2025-09-02 22:50 ` Wilfred Mallawa
2025-09-02 21:24 ` kernel test robot
2 siblings, 1 reply; 7+ messages in thread
From: Sabrina Dubroca @ 2025-09-02 16:07 UTC (permalink / raw)
To: Wilfred Mallawa
Cc: David S . Miller, Eric Dumazet, Jakub Kicinski, Paolo Abeni,
Jonathan Corbet, John Fastabend, Simon Horman, netdev, linux-doc,
linux-kernel, Alistair Francis, Damien Le'Moal,
Wilfred Mallawa
2025-09-02, 13:38:10 +1000, Wilfred Mallawa wrote:
> From: Wilfred Mallawa <wilfred.mallawa@wdc.com>
>
> During a handshake, an endpoint may specify a maximum record size limit.
> Currently, the kernel defaults to TLS_MAX_PAYLOAD_SIZE (16KB) for the
> maximum record size. Meaning that, the outgoing records from the kernel
> can exceed a lower size negotiated during the handshake. In such a case,
> the TLS endpoint must send a fatal "record_overflow" alert [1], and
> thus the record is discarded.

(Written tasks):
A) Using the TLS mailing-list excerpt, answer each:
(i) Who sent the message timestamped 2025-09-02 16:07 UTC?
(ii) What value does the kernel currently use by default for the maximum record size?
(iii) What alert must the TLS endpoint send when a record exceeds the negotiated limit?
B) Render this sentence from the TLS mailing-list excerpt in Spanish: "During a handshake, an endpoint may specify a maximum record size limit."
Rely only on the TLS mailing-list excerpt above.

(Dataset content):
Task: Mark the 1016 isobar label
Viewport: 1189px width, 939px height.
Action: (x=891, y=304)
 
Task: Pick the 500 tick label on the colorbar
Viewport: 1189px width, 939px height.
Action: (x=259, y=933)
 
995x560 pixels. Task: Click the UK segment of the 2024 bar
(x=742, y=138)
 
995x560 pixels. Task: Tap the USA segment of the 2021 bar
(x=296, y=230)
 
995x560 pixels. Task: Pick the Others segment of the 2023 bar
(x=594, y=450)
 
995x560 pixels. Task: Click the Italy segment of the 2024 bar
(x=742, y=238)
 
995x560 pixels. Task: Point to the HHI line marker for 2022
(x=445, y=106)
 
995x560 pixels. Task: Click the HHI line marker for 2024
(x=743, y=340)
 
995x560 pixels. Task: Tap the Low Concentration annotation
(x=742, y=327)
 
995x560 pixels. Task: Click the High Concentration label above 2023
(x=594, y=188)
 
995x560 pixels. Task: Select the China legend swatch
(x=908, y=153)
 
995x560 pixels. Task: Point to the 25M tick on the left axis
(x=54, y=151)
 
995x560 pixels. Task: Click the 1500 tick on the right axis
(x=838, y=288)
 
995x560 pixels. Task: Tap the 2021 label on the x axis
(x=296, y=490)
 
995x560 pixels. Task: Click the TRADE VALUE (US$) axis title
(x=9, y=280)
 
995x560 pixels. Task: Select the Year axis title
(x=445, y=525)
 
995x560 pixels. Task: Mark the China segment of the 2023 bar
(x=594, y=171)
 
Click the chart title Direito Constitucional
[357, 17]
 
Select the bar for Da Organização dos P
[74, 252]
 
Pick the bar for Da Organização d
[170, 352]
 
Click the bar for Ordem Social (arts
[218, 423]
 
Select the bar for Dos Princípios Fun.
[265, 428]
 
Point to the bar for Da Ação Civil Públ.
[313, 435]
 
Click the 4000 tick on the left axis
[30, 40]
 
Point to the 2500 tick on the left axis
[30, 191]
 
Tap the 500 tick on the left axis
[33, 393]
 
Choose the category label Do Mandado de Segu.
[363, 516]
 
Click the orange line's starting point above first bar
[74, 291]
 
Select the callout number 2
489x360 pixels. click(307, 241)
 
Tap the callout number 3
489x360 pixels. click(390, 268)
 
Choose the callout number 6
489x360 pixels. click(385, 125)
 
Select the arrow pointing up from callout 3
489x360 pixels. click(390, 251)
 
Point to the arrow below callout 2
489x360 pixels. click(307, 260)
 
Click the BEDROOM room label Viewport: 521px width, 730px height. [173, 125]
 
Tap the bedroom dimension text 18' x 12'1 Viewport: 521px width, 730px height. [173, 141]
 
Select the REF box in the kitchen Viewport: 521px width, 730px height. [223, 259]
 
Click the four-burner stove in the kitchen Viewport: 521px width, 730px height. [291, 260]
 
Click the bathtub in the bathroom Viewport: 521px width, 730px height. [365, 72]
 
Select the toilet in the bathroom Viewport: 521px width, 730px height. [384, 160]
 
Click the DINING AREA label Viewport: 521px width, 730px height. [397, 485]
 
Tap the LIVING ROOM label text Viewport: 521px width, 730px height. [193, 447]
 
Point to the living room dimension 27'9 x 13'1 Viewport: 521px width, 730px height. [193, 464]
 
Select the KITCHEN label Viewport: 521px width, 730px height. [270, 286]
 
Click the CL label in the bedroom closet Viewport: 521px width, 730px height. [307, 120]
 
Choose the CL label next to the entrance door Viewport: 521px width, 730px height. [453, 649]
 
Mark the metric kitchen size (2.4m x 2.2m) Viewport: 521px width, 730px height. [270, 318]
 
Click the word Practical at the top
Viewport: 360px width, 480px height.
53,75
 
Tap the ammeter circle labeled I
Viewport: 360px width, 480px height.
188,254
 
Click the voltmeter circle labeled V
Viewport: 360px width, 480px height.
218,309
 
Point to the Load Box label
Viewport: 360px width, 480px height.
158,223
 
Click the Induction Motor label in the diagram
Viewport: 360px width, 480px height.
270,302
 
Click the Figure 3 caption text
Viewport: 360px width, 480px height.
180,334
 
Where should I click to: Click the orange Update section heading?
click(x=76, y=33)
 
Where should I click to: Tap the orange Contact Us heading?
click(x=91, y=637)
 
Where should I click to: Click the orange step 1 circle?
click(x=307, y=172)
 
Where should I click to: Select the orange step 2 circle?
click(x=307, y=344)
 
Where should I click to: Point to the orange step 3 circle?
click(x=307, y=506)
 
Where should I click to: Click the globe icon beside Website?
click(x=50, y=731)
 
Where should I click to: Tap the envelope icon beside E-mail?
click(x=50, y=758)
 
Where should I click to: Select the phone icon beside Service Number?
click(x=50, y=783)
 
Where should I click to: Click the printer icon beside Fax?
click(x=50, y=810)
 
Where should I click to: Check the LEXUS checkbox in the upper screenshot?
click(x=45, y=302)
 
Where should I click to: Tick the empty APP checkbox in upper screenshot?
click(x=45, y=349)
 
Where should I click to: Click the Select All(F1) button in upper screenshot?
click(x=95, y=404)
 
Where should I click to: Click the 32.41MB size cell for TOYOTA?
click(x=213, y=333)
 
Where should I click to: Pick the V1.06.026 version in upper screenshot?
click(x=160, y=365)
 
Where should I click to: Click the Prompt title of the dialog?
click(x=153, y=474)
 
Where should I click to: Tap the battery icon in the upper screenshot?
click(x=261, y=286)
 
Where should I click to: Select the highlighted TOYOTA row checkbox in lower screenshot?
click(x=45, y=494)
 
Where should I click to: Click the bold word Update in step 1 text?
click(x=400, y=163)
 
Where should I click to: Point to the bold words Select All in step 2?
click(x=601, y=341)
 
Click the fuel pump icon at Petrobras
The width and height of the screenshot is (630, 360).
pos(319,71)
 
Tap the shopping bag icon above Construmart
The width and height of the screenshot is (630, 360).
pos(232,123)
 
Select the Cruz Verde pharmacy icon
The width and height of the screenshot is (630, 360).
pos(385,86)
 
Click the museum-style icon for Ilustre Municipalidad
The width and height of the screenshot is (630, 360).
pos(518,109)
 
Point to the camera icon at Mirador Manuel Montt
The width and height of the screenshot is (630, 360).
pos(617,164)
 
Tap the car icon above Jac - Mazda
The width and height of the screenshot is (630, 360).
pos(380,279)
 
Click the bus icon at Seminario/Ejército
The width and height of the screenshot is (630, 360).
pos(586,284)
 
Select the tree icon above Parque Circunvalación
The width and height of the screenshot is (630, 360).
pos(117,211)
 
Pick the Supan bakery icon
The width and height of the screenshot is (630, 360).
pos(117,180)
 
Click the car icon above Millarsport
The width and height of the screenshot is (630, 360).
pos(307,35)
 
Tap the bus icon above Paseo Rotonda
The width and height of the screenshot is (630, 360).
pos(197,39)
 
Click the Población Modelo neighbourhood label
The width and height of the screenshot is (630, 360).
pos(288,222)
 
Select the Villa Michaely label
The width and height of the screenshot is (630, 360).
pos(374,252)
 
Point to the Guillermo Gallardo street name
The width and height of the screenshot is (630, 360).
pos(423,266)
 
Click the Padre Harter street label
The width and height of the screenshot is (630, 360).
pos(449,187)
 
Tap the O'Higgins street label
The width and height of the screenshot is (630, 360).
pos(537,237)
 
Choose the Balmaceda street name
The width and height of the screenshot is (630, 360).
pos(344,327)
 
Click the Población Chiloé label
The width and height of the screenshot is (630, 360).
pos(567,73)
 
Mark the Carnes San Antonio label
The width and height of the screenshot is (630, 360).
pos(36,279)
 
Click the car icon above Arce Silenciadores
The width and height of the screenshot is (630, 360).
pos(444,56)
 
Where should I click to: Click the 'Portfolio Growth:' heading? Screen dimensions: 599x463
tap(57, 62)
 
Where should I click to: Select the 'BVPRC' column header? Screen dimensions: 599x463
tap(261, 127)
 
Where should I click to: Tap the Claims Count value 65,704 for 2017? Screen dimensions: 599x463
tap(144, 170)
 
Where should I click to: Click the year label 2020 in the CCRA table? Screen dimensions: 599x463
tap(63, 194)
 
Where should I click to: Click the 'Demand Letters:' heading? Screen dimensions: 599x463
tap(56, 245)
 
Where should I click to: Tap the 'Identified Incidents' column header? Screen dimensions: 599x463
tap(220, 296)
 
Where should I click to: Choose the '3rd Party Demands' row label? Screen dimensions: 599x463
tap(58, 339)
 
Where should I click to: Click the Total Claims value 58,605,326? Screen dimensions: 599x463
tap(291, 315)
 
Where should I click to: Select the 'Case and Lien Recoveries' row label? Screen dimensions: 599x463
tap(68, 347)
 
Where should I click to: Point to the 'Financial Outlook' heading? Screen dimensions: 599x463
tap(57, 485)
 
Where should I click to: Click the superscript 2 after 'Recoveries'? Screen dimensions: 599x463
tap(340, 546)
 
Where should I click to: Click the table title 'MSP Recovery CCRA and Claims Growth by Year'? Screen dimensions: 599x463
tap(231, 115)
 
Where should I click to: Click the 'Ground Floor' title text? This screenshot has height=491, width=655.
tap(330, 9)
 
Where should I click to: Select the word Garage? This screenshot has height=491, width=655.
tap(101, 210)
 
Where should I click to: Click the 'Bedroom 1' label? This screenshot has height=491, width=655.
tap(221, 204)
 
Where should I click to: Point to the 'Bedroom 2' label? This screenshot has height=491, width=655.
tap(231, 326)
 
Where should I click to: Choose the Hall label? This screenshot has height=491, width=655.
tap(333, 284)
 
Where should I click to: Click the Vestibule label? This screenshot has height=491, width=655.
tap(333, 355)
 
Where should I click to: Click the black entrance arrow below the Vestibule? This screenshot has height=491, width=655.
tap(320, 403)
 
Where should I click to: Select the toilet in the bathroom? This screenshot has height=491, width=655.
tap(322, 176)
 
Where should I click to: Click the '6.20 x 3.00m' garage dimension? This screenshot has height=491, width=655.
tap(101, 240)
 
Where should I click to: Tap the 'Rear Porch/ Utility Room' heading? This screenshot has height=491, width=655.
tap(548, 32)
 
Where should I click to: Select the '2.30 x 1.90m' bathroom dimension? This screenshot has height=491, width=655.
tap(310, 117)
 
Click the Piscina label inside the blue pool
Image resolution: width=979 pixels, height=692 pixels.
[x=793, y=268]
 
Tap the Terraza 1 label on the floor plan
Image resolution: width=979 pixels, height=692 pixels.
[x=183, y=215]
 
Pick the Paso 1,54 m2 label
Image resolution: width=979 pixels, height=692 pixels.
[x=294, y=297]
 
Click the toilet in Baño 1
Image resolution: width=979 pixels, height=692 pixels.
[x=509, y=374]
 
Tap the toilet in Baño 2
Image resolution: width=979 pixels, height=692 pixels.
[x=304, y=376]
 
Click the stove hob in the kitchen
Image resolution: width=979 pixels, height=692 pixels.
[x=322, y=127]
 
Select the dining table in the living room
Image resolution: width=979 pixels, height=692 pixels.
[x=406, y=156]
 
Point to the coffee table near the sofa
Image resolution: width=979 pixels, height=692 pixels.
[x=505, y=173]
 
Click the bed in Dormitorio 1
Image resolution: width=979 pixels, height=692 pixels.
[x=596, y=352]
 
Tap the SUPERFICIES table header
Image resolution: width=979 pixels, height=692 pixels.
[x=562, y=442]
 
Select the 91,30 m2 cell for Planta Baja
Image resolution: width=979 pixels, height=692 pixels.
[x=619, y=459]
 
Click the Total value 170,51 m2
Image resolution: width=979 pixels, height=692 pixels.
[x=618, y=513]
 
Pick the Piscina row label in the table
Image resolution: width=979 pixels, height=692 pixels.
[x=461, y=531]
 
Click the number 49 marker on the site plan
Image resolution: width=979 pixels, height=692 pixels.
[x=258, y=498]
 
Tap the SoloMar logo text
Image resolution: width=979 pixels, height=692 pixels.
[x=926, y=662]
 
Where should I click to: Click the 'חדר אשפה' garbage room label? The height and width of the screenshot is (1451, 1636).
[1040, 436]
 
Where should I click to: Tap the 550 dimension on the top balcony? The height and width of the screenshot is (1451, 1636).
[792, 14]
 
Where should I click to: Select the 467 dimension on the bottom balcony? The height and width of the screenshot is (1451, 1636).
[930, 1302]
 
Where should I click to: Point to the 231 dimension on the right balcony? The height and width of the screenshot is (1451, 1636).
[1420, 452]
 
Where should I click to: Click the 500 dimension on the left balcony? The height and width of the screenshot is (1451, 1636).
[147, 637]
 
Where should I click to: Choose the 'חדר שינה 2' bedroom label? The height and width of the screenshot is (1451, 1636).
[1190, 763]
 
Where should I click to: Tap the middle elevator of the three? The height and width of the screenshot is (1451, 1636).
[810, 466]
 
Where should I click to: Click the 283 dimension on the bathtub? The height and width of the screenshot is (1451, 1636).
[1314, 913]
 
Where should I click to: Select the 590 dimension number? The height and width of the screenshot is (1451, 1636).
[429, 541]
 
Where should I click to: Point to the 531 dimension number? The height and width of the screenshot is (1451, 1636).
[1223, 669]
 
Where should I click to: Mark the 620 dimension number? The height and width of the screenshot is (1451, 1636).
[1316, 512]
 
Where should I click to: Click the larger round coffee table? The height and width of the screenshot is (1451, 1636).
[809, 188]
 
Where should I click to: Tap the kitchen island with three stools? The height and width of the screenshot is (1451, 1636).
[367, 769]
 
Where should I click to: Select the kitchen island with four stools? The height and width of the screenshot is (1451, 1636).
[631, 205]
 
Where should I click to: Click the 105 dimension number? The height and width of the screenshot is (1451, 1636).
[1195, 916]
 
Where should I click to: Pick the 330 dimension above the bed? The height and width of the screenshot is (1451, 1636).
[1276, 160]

(Complete answers):
A)
(i) Sabrina Dubroca
(ii) TLS_MAX_PAYLOAD_SIZE (16KB)
(iii) A fatal "record_overflow" alert

B) Durante un handshake, un extremo puede especificar un límite de tamaño máximo de registro.